本作の主人公。漫画を描くのが趣味で、暇を見つけては制作に勤しんでいる。その一方で高校では柔道部に所属し、充実した学生生活を送っていた。

しかしある事件を境に生活が一変し、“死神”として活動する事に。

コユキ


未来の夢に出てきた上に、現実でも出逢った謎の女性。白人の美女だが、独特すぎる雰囲気はおばあちゃんを思わせる。

未来の人生に転機を与えた張本人。

莉緒


未来の親友。他校の美術部に所属する大人しい少女。交流試合に来た未来と偶然知り合った事で、仲良くなる。

未来には言えないある秘密を抱えていて・・・。

ファン・リリー


“死神”の先輩にあたる女の子。見た目は小学生くらいだが、口調や雰囲気は大人びている。実際、未来より遥かに年上である。

お祈りが日々の日課で、食べる事が何より大好き。

ミア


人間嫌いの少年。

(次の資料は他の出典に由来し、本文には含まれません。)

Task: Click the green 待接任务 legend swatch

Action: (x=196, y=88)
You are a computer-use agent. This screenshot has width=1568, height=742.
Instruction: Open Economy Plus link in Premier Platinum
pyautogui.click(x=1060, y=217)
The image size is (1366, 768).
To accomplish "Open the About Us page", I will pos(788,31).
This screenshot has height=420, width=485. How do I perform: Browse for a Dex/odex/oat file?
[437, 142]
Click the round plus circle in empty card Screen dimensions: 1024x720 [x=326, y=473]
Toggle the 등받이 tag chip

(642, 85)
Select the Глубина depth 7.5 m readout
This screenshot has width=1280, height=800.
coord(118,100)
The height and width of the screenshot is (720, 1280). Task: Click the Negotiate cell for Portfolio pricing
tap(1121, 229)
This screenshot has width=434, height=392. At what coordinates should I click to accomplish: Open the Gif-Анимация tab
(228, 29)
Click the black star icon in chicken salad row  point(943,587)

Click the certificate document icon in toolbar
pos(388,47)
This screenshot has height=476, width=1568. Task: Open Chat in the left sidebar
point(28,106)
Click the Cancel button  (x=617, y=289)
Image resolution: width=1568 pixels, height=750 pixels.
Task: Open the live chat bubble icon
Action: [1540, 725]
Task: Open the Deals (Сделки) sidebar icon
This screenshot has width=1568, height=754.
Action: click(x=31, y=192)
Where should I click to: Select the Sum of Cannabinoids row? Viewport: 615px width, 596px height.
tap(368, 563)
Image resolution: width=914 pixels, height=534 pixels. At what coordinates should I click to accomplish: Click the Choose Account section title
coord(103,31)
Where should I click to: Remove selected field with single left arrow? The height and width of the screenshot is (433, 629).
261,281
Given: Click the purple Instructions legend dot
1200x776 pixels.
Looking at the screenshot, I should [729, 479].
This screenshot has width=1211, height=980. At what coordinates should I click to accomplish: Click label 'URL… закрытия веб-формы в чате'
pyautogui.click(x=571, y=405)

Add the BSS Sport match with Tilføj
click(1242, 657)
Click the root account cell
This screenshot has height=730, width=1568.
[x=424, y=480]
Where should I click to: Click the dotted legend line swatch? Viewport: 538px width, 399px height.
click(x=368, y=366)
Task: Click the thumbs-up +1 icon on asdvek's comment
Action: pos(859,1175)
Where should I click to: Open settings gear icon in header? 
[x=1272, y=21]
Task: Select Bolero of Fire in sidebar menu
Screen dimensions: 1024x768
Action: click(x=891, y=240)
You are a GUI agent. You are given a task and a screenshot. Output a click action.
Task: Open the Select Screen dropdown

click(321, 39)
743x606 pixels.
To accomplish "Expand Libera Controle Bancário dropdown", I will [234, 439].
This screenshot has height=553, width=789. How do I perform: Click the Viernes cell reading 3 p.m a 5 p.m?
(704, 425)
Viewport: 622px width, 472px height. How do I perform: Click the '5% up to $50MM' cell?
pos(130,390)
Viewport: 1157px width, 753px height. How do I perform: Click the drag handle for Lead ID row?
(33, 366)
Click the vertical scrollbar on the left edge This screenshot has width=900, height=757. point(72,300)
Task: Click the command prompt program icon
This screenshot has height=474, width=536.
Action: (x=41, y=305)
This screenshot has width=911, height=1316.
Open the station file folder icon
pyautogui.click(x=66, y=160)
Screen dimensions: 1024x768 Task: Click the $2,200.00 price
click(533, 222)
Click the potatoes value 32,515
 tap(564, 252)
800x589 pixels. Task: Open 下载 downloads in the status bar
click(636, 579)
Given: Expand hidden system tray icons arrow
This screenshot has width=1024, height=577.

外見からして未来と同い年くらいだが、どこか幼さを感じる。

行動が野性的で、すぐに手が出る。好き嫌いがハッキリしていて、基本的にコユキ以外に心を許していない。

黒猫


時折見かける猫。神出鬼没で、いつの間にかいる事も。未来を警戒しているのか、まったく近寄ってこない。